Apalagi peta-peta terbaru. Nama Pacekan sudah tidak lagi tersebut di peta Surabaya. Nama Pacekan sudah hilang. Kini, orang Surabaya tidak mengerti apa itu "Pacekan".
Sebagaimana teridentifikasi pada peta di atas (1891) bahwa di lokasi itu pernah ada dusun Patjekan dan pada abad 13 pernah ada sebuah pangkalan armada laut raja Jayakatwang. Keberadaan itu diilustrasikan oleh Von Faber dalam buku “Erwerd Eenstad Geboren” ketika ekspedisi Cina datang dan pergi melalui pelabuhan kali Patjekan pada tahun 1293.
Selain nama sungai, Patjekan juga menjadi nama dusun dan pelabuhan kali yang ramai di abad 13 dan di masa pemerintahan kerajaan Majapahit. Seperti halnya sifat desa dan kota pelabuhan, pelabuhan kali Patjekan ramai disinggahi kapal-kapal saudagar. Dinamika kehidupan di daerah di sekitar pelabuhan semakin hidup. Perekonomian lokal pun berkembang.
Di abad 13 dinamika peradaban tentu masih sangat sederhana. Apalagi orang orang asing sempat singgah di pelabuhan kali ini. Adalah serdadu Tar Tar dari Mongol yang sempat bersauh di sini. Mereka hendak menuju ke pedalaman pulau Jawa.
Awalnya, mereka hendak menuju ke Singasari dalam rangka menghukum raja Singasari, Prabu Kertanegara, karena telah dianggap menghina Kaisar dengan memotong utusan Mongol ketika menghadap raja Kertanegara pada 1292.
Tapi, ketika mereka kembali ke Jawa dan hendak melaksanakan niat menguasainya, perubahan kekuasaan di tanah Jawa sudah berganti. Di Jawa, sejak terjadinya perebutan kekuasaan oleh Raja Jayakatwang dari Kediri tahun 1292, kekuasaan beralih dari Singasari ke Kediri. Singasari pun runtuh dengan tewasnya Raja Kertanegara pada 1292.
Dengan tidak mengetahui peta politik dan pemerintahan kala itu, kedatangan serdadu Tar Tar dengan mudah dimanfaatkan oleh Raden Wijaya, menantu Raja Kertanegara, untuk menyerang Jayakatwang. Raden Wijaya terhitung cerdas dan cerdik dalam membaca situasi. Upaya Raden Wijaya untuk membalas dendam atas kematian mertuanya terbalas.
Ia berhasil menaklukkan Jayakatwang melalui strategi pemanfaatan kekuatan Tar Tar.

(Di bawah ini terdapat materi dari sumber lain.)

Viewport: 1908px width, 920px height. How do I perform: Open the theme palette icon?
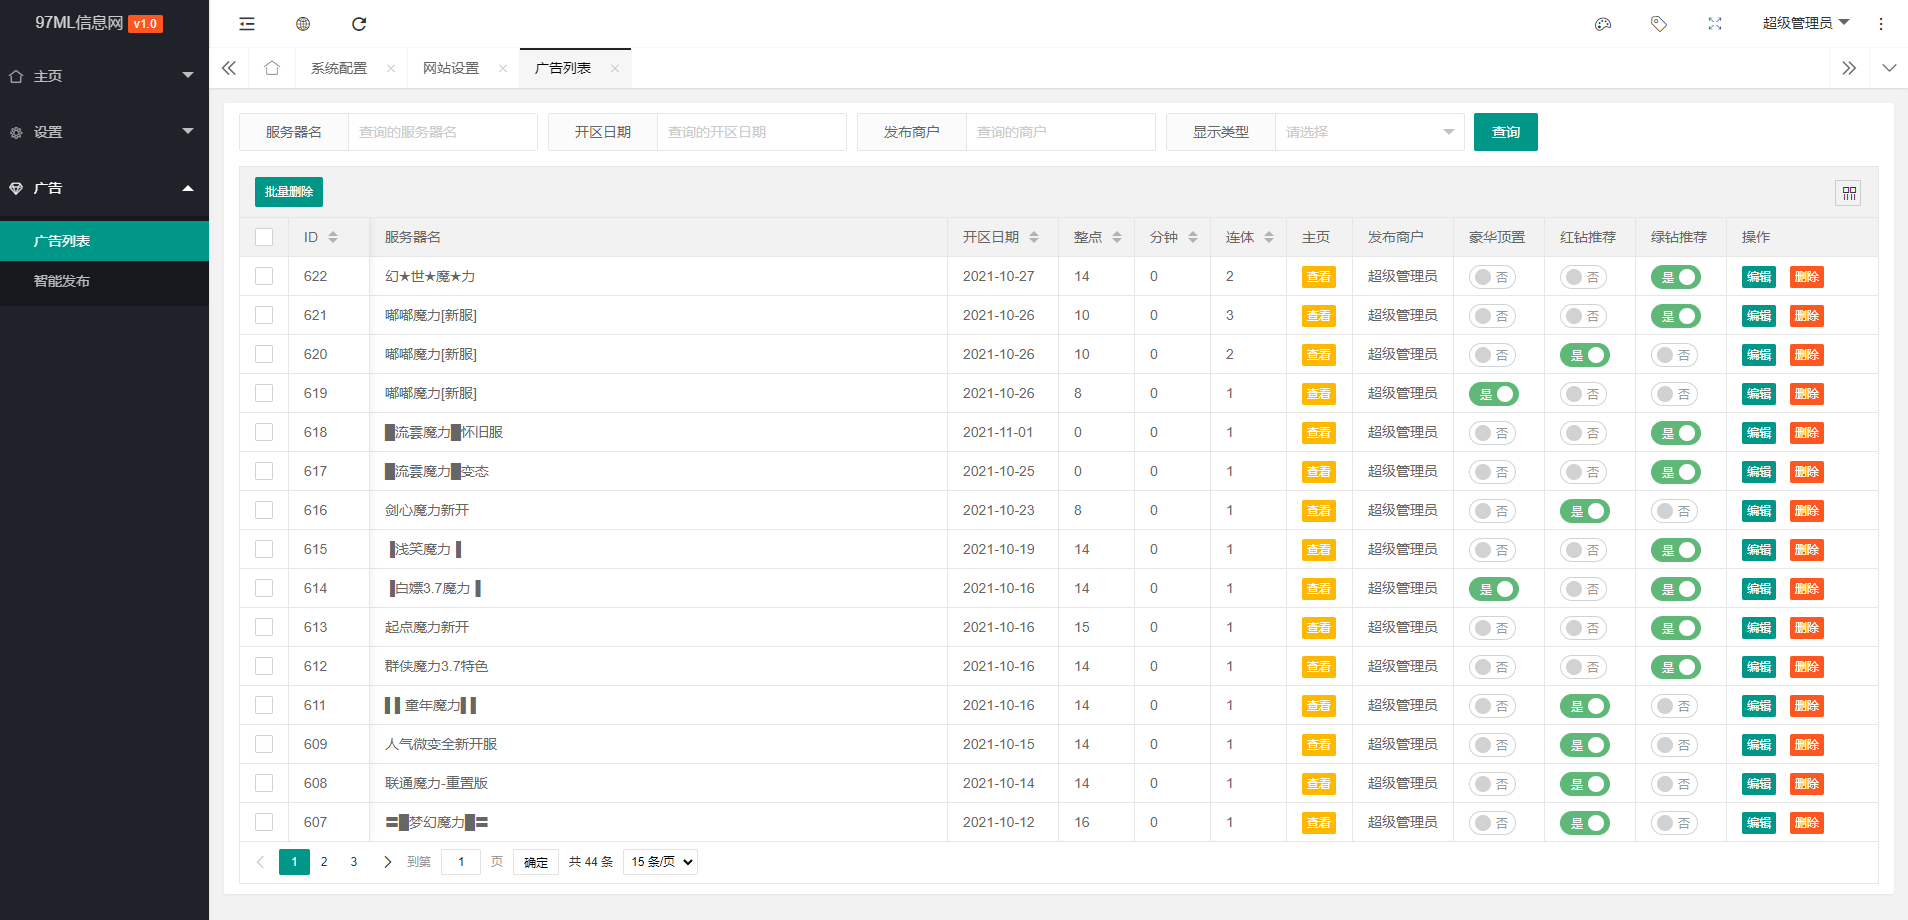pos(1604,23)
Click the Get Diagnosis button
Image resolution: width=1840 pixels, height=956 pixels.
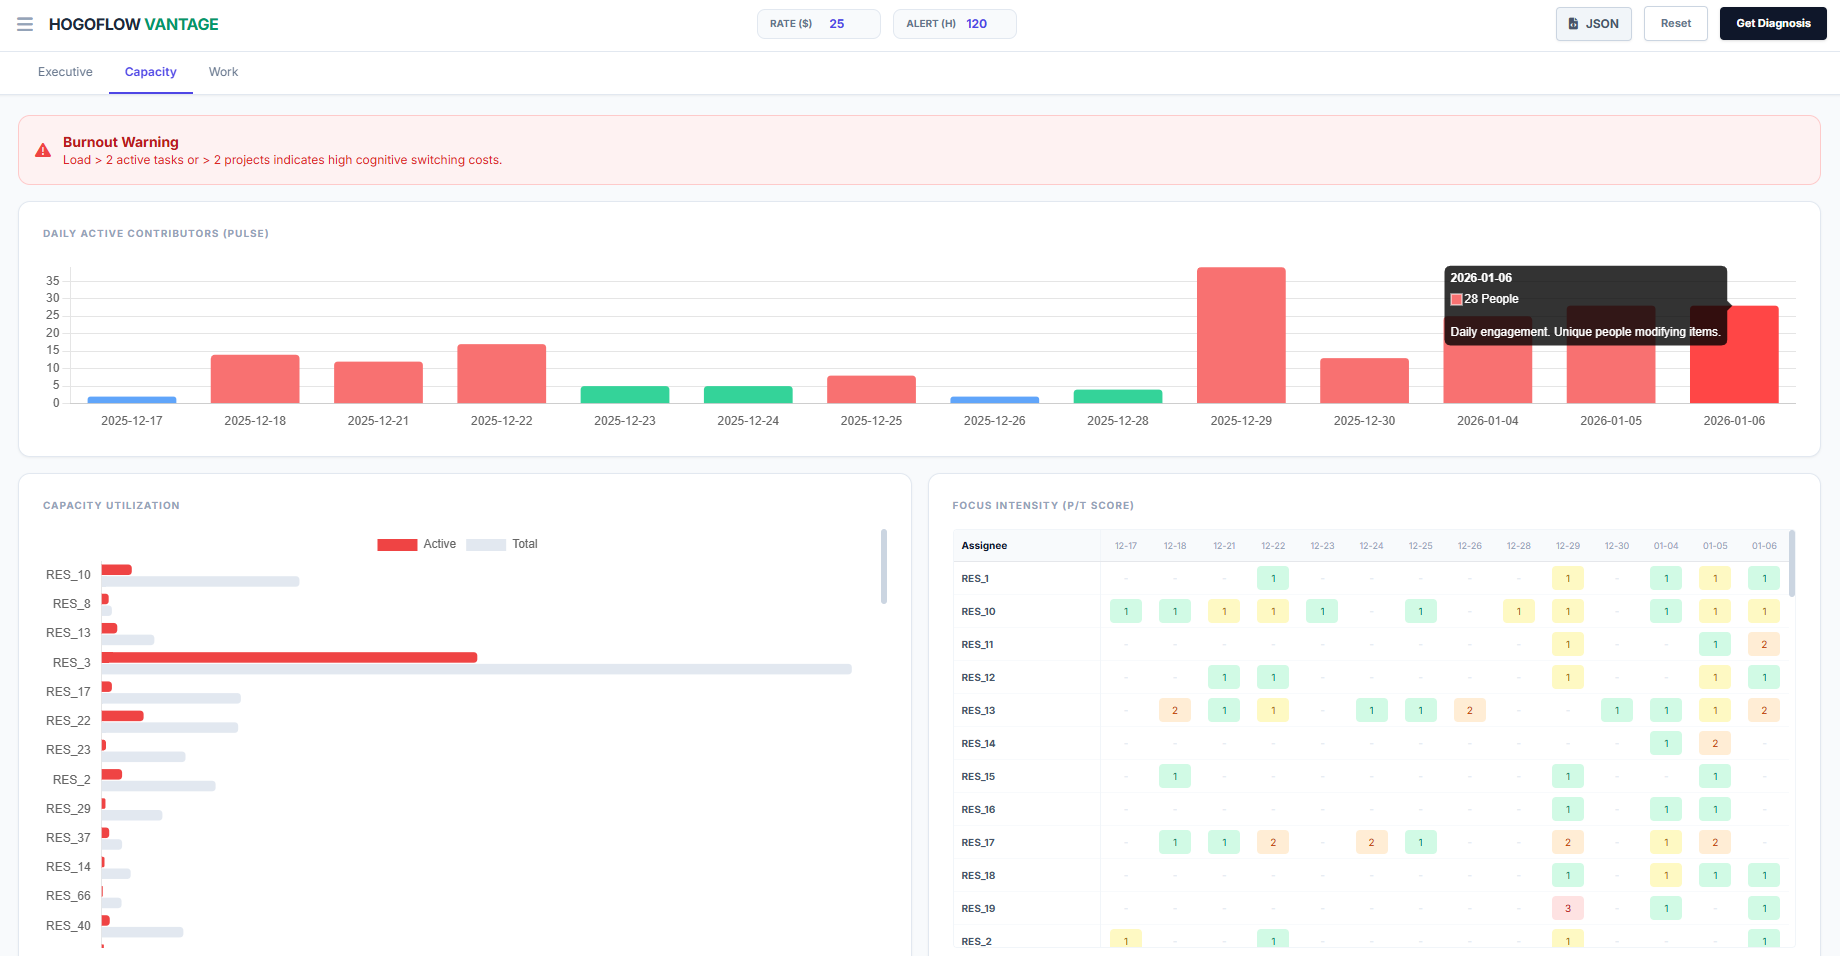[1773, 23]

Pun demikian dengan keberhasilan Raden Wijaya dalam menaklukkan serdadu Tar Tar. Serdadu Tar Tar tidak menyadari bahwa mereka sangat terancam setelah mengalahkan Kediri.
Dalam kondisi lemah setelah berperang, serta diselimuti rasa mabok setelah pesta pora kemenangan, serdadu Tar Tar mendapat serangan yang tiba tiba dari prajurit Raden Wijaya.

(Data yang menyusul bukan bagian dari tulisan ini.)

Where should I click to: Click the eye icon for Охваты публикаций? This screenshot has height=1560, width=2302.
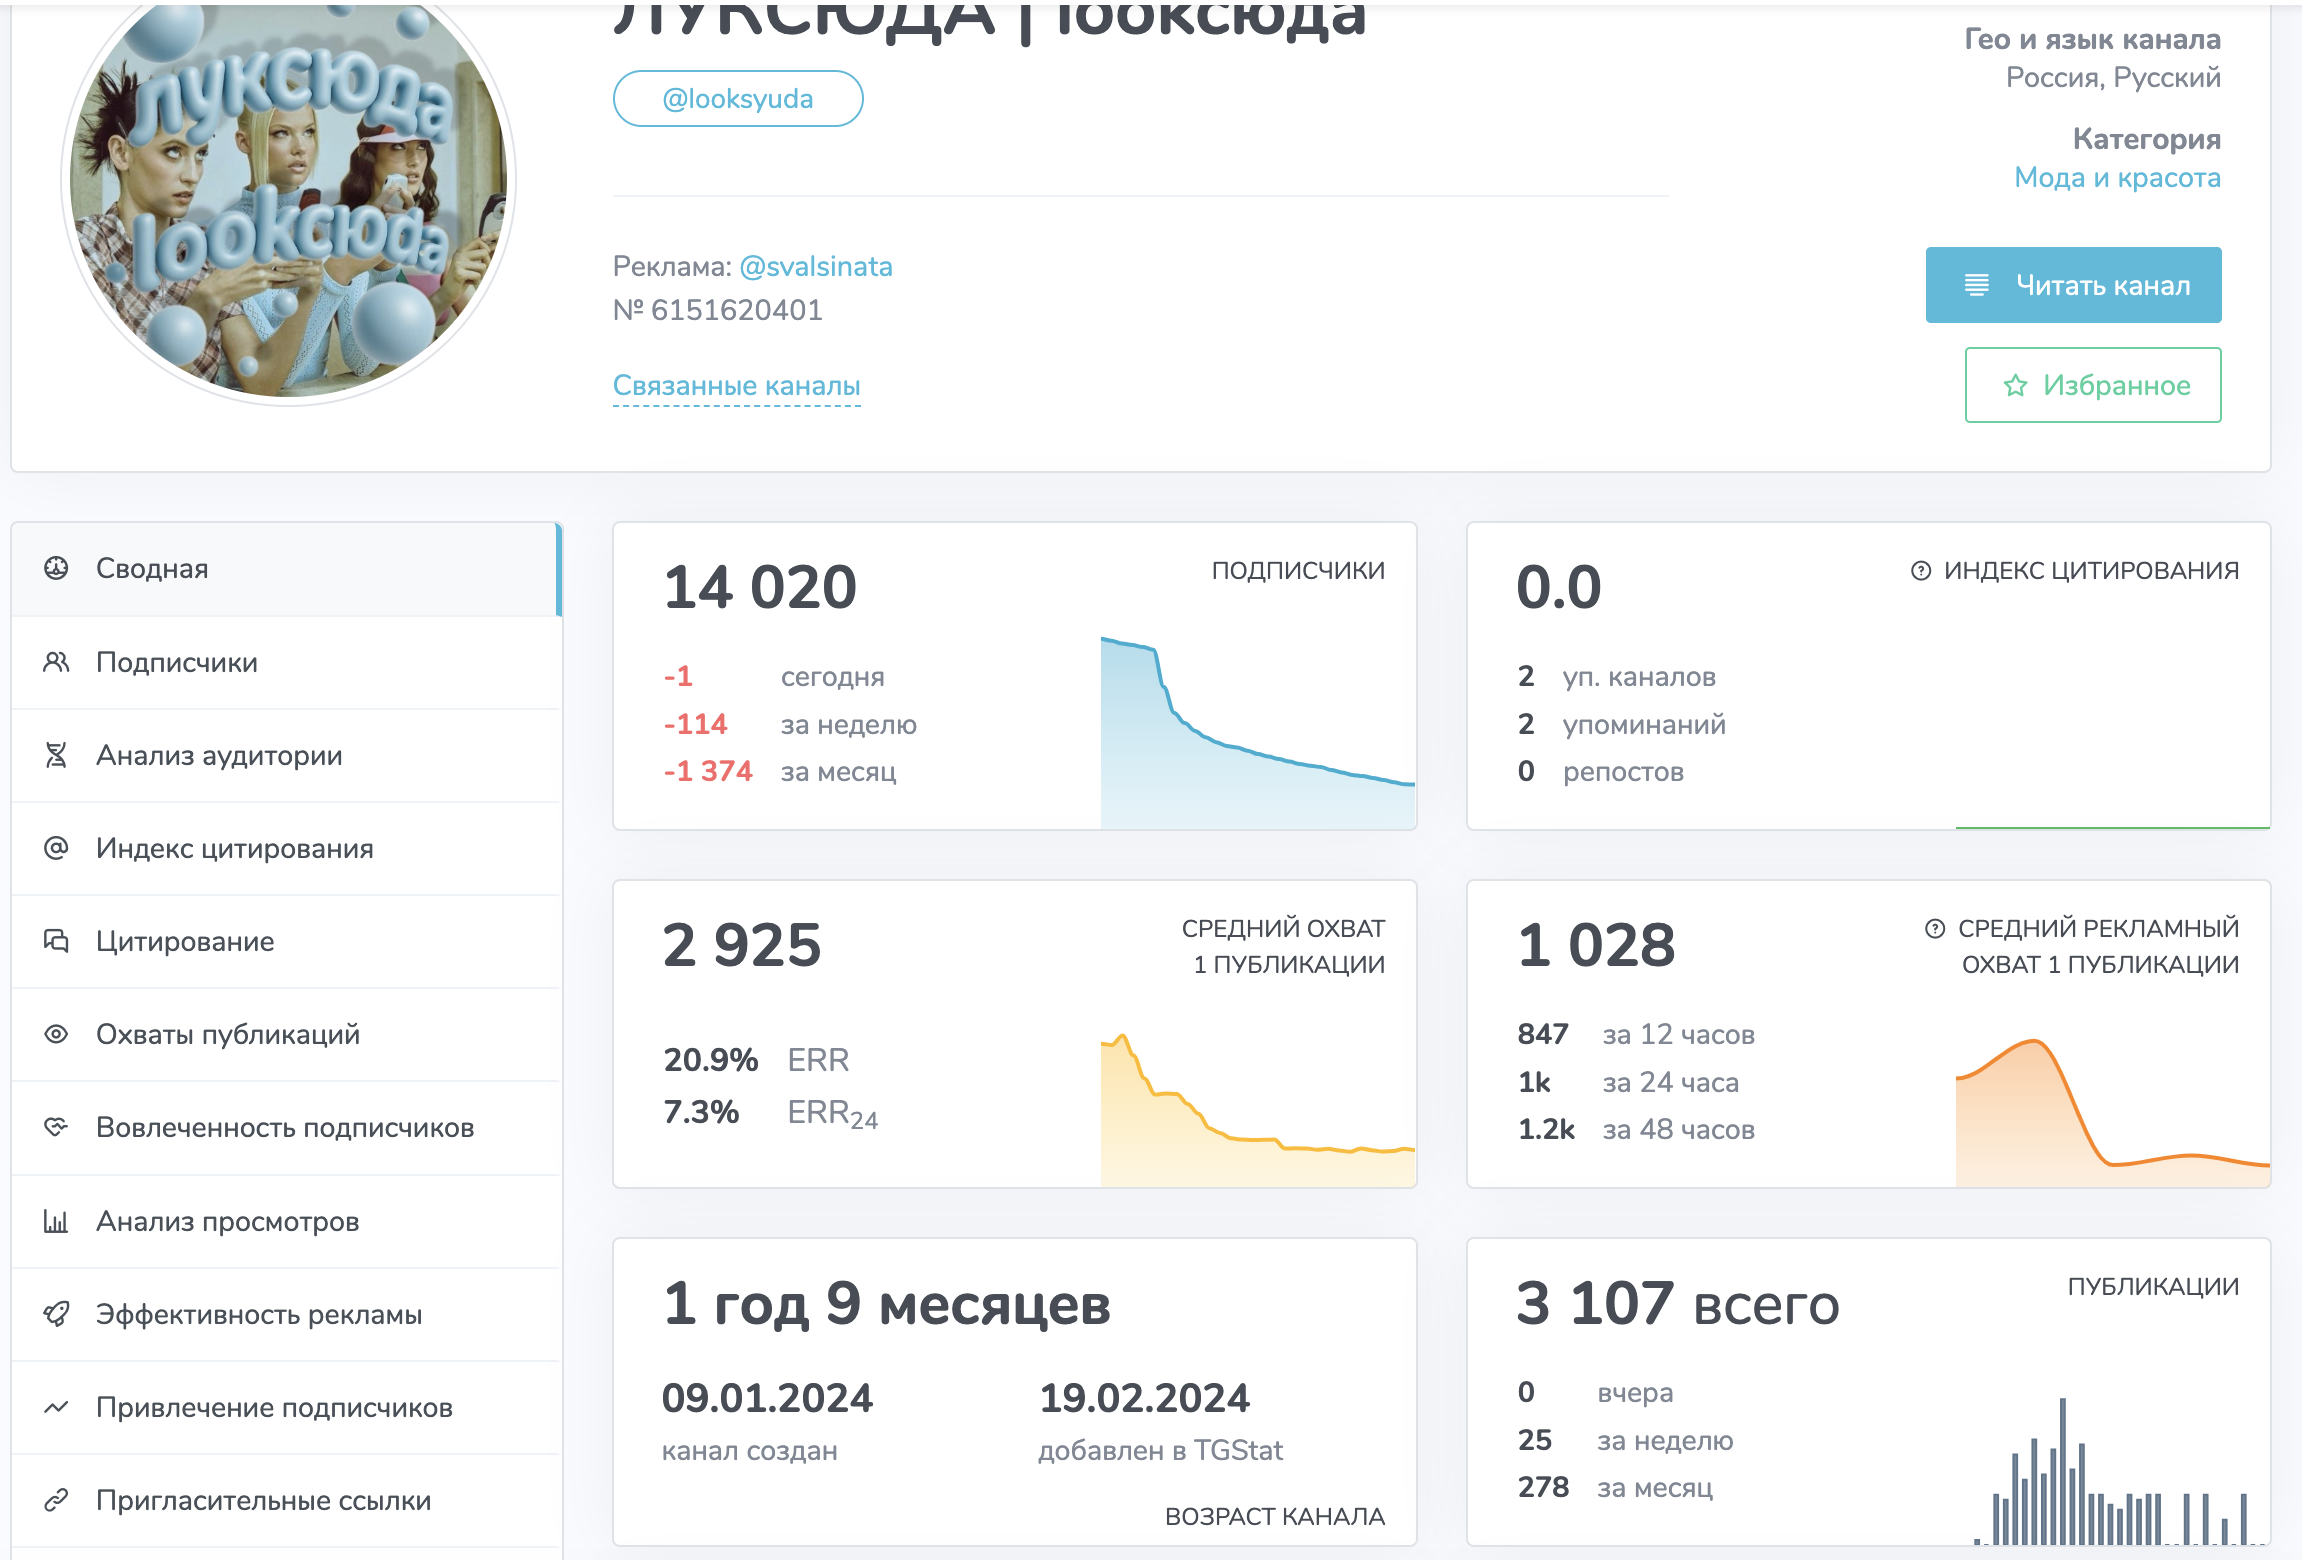point(56,1034)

Berdasarkan buku "Er Werd Een Stad Geboren", karya Von Faber, lokasi terakhir dimana pasukan Tar Tar mundur dari Jawa adalah dari pelabuhan Patjekan. Tanggal penting hengkangnya serdadu Tar Tar dari Jawa (Jawa Timur) adalah 31 Mei 1293.
Latar belakang tanggal inilah yang menjadi pertimbangan Tim Peneliti Hari Jadi Surabaya mengusulkan agar 31 Mei 1293 ditetapkan menjadi hari jadi kota Surabaya.